Billy negó con la cabeza. Estaban cruzando a paso vivo la plaza del mercado, pasando frente a una antigua picota con cepo, con las manos hundidas en los bolsillos de sus abrigos para resguardarlas de la niebla helada que llevaba todo el día atenazando la campiña. El sargento Cole les había dicho que la biblioteca se encontraba a escasos minutos a pie de distancia.

—Se le pidió que recordara todos los detalles que pudiera acerca de Lang y mencionó un libro que tenía con él, en su regazo, mientras estaba sentado en la sala de espera. Entró con él a la consulta cuando lo llamaron; más tarde se fijó en él encima de la mesa y echó un vistazo al título. Tenía algo que ver con los pájaros, dijo, y creía que el nombre del autor podría ser Howard, aunque seguramente era Coward. T. A. Coward. Sus obras son muy conocidas. Aves de las islas británicas. Tenemos un conjunto de ellas en casa.
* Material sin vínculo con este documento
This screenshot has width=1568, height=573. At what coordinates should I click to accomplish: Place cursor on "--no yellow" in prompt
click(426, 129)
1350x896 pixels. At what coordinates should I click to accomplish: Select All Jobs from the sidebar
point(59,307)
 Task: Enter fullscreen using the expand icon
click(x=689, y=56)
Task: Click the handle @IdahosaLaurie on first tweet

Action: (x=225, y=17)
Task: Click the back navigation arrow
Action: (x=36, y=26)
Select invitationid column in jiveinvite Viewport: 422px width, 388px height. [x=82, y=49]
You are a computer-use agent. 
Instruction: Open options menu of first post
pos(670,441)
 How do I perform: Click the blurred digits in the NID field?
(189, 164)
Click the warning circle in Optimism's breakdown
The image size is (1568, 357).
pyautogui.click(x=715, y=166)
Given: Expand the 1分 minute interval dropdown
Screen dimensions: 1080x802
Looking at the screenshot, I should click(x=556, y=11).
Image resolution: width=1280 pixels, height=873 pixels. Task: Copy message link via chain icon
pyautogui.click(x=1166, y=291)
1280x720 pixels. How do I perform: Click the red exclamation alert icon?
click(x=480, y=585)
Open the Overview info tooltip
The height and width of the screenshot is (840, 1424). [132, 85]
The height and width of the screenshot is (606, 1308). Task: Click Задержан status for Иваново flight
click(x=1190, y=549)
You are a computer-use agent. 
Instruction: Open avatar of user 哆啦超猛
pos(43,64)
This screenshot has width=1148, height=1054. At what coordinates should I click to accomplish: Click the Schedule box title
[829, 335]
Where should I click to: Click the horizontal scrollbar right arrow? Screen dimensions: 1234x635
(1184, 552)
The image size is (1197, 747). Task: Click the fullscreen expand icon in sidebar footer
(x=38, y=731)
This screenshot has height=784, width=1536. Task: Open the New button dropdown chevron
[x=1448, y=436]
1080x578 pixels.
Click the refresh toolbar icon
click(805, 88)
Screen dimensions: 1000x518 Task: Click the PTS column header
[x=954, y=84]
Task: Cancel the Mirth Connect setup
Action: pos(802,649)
Eran del padre de Helen.

Madden se había detenido un momento para mirar un cartel. Siguiendo las indicaciones de Cole, habían dejado la plaza y llegado a una calle curva de casas de madera, algunas de ellas aún con las estrechas ventanas esmeriladas de otra época.

—Cuando leí lo que había dicho, me pregunté qué estaría haciendo con él. Lang, quiero decir.

Billy se rascó la cabeza.

—Bueno, sabemos que le gusta observar a las aves, señor…

—Sí, pero quiero decir qué estaría haciendo con él allí. En la consulta del médico. —Madden hizo un gesto mientras continuaban.

—A lo mejor se lo llevó para mirarlo mientras esperaba. —Billy seguía sin entender adónde pretendía ir a parar su antiguo jefe.

—No es eso lo que dijo la enfermera. Es un testigo atento. Dijo que lo tenía con él. A mí eso me sugiere que lo había traído con otra intención. Pero si pensaba salir a pasear por la campiña más tarde y lo necesitaba, ciertamente lo habría dejado en su coche. La consulta de Driscoll no está lejos de aquí… se encuentra en la carretera de Petersfield. Lo miró en el mapa. La señora Hall cerró la puerta con llave cuando él se fue… las horas de consulta habían terminado… y lo vio alejándose a pie en dirección a North Street. Es la calle principal. Se dirigía al centro de la ciudad.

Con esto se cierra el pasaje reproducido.